Microchip looks to simplify the deployment of Wi-Fi 6 access points and small cell nodes

Microchip looks to simplify the deployment of Wi-Fi 6 access points and small cell nodes

Microchip looks to simplify the deployment of Wi-Fi 6 access points and small cell nodes

Microchip Technology has created a more flexible and cost-effective alternative when it comes to the deployment of Wi-Fi 6 access points (APs) and 5G small cell access nodes where AC power is available or if their switch can deliver both power and data to them as required.

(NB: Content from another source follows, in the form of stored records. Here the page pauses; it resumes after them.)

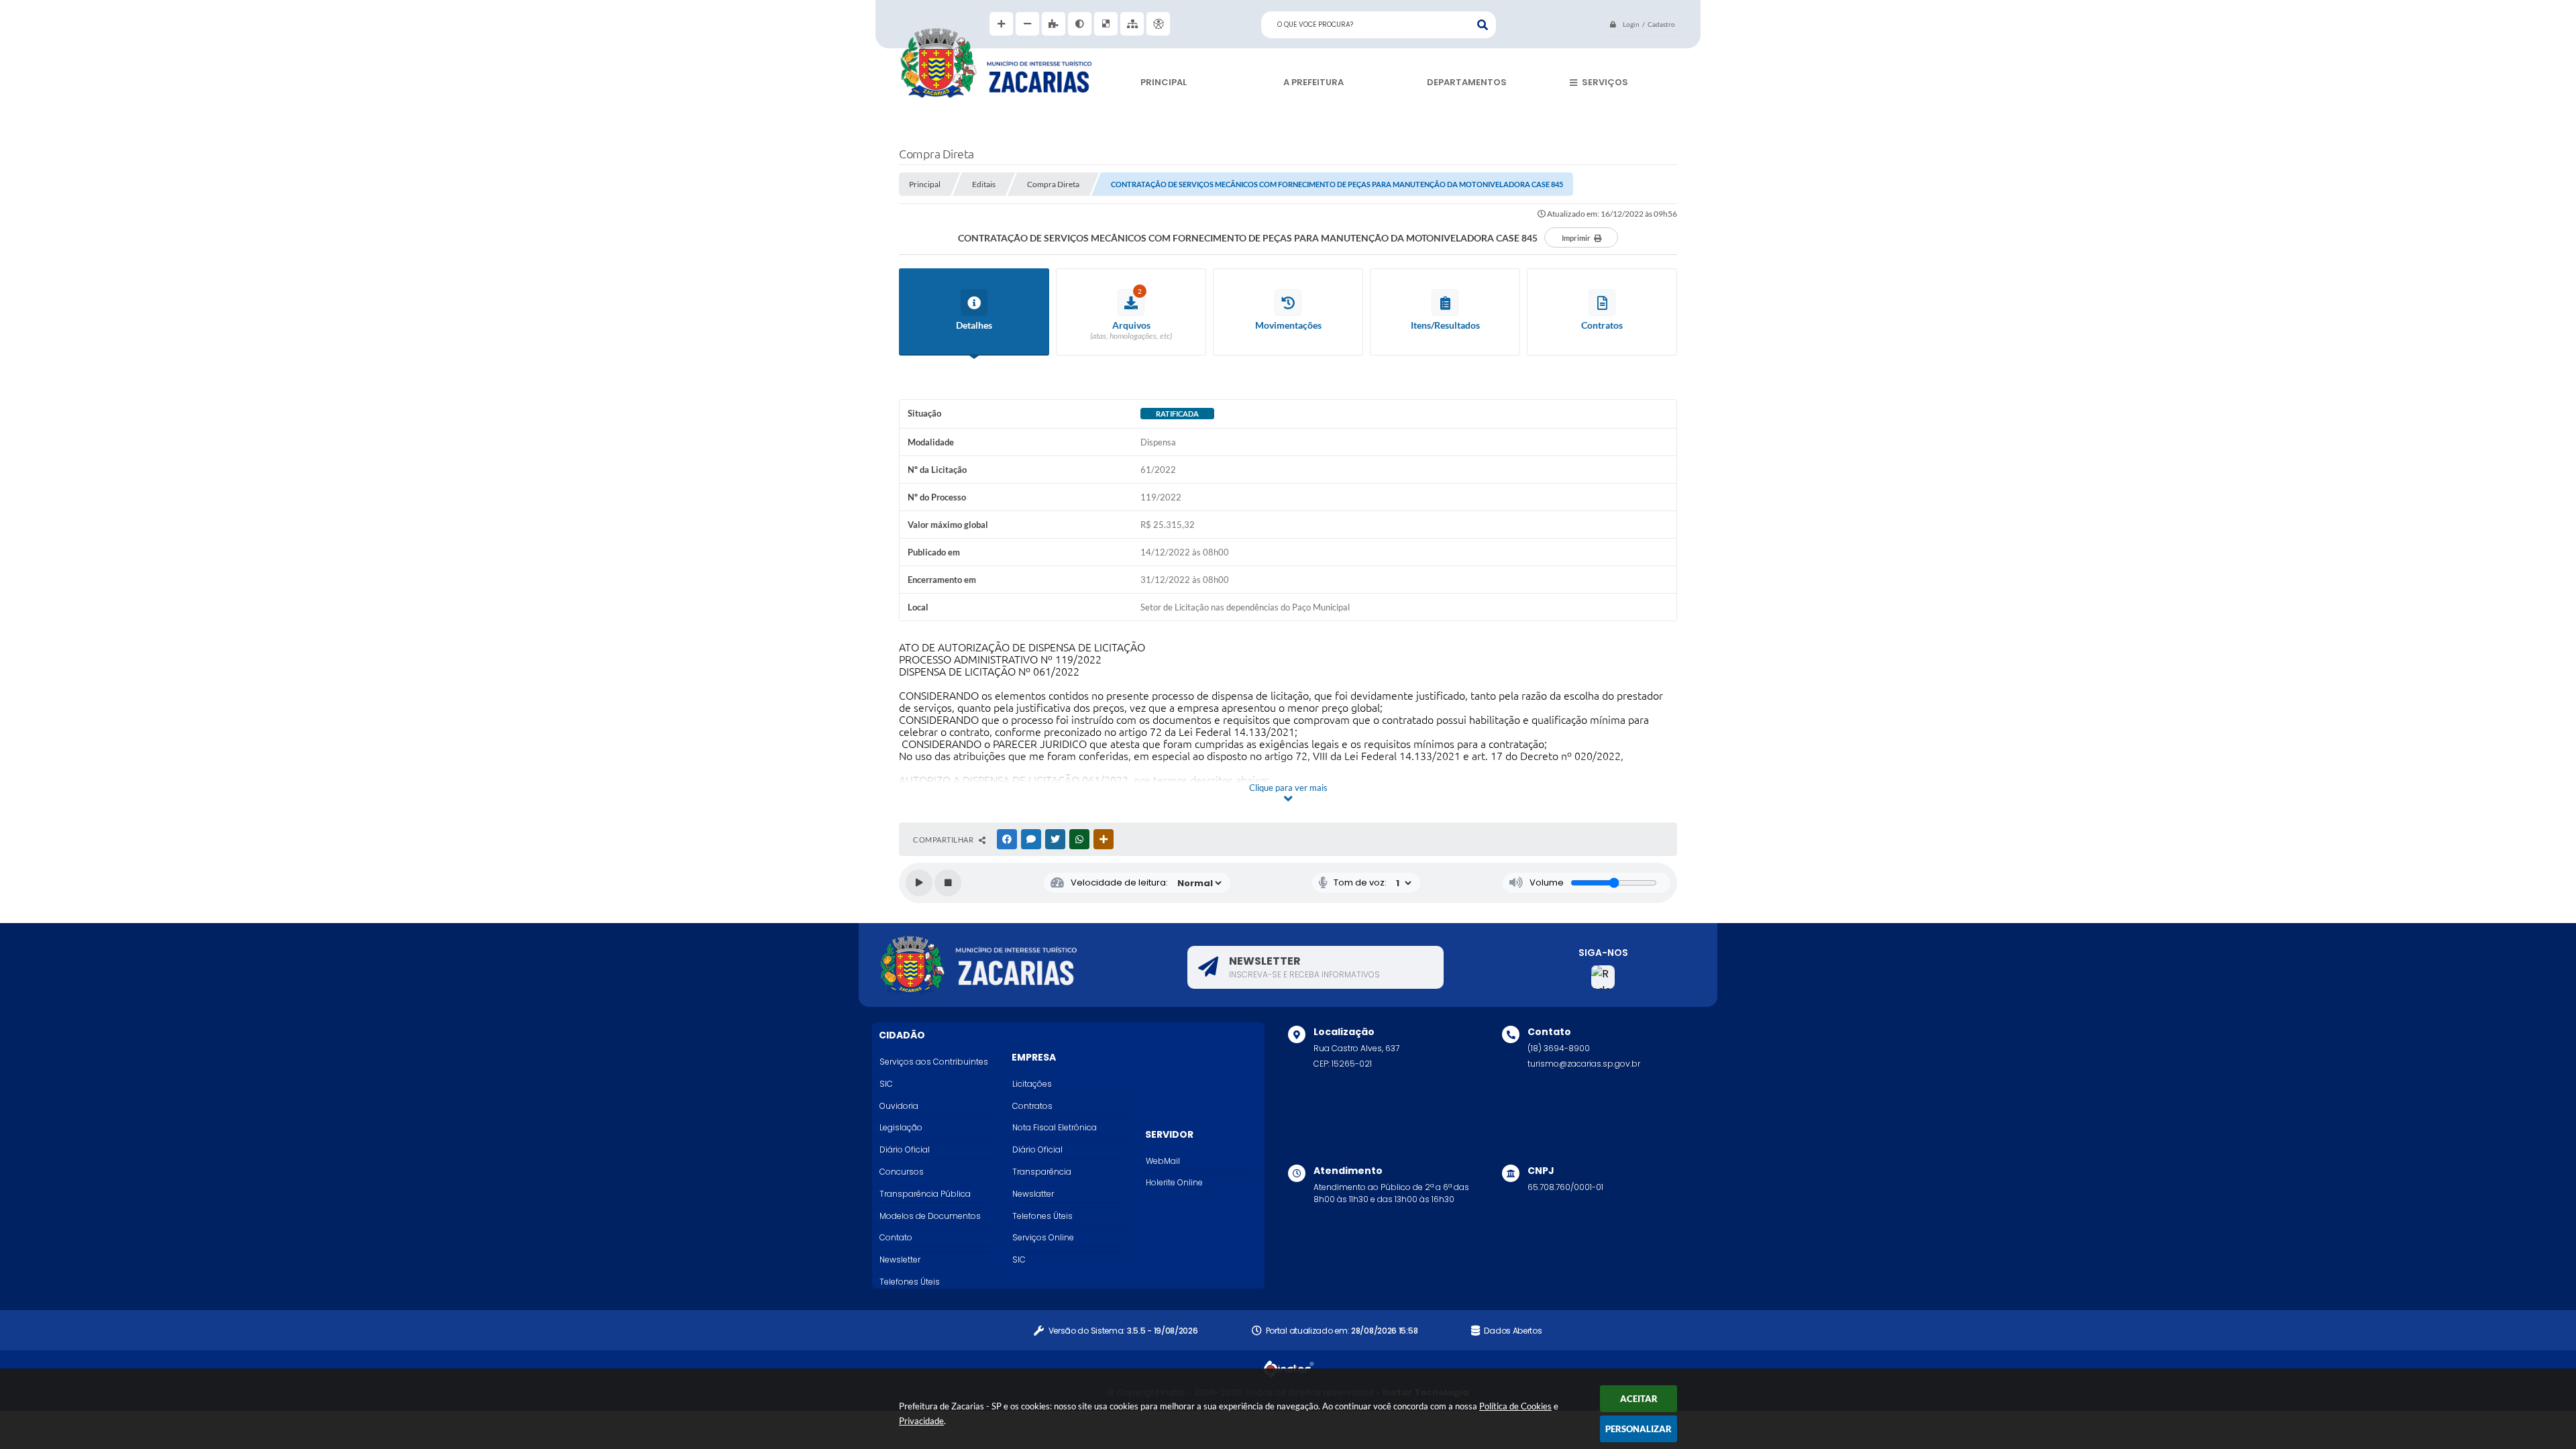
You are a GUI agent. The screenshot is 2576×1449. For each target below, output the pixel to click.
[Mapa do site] (1132, 24)
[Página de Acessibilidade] (1158, 24)
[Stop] (947, 882)
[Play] (919, 882)
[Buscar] (1482, 24)
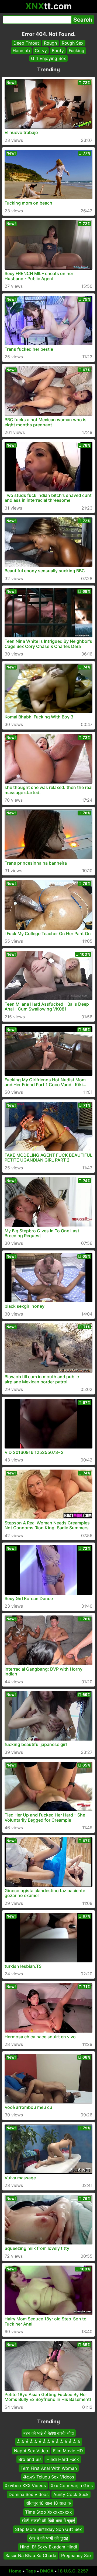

Microchip has developed the first multiport Power over Ethernet (PoE) power sourcing equipment (PSE) injector, also known as a midspan, that enables any multigigabit switch to support these devices’ high powering needs and data rates, with no network configuration or downtime necessary.

“Our new family of multiport, multigigabit PoE PSE injectors offers the easiest and most cost-effective way to install Wi-Fi 6 devices and small cell equipment,” said Iris Shuker, director of Microchip’s PoE business unit. “Patented technology from Microchip solves the challenge of powering these devices while also supporting their 10 gigabit-per-second data rates. This greatly simplifies deployment of Wi-Fi 6 APs while enabling service providers, for the first time, to quickly and inexpensively install 5G picocells and femtocells wherever they are needed, which is rarely near an AC outlet.”

Multigigabit PoE-enabled switches with sufficient power for Wi-Fi 6 devices and small cell equipment tend to be very expensive and are not widely adopted. A more cost-effective way to inject power into the network for these high-speed devices is to install a multiport, multigigabit midspan between them and any standard multigigabit switch.

Available in 6-, 12- and 24-port configurations, each midspan supports Wi-Fi 6 devices’ high IEEE 802.11ax data rates and delivers up to 60W of output power per port in compliance with the IEEE’s 802.3bt PoE and 10GBASE-T specifications. The midspans can be securely monitored and controlled remotely using Microchip’s web-based PowerView Pro platform.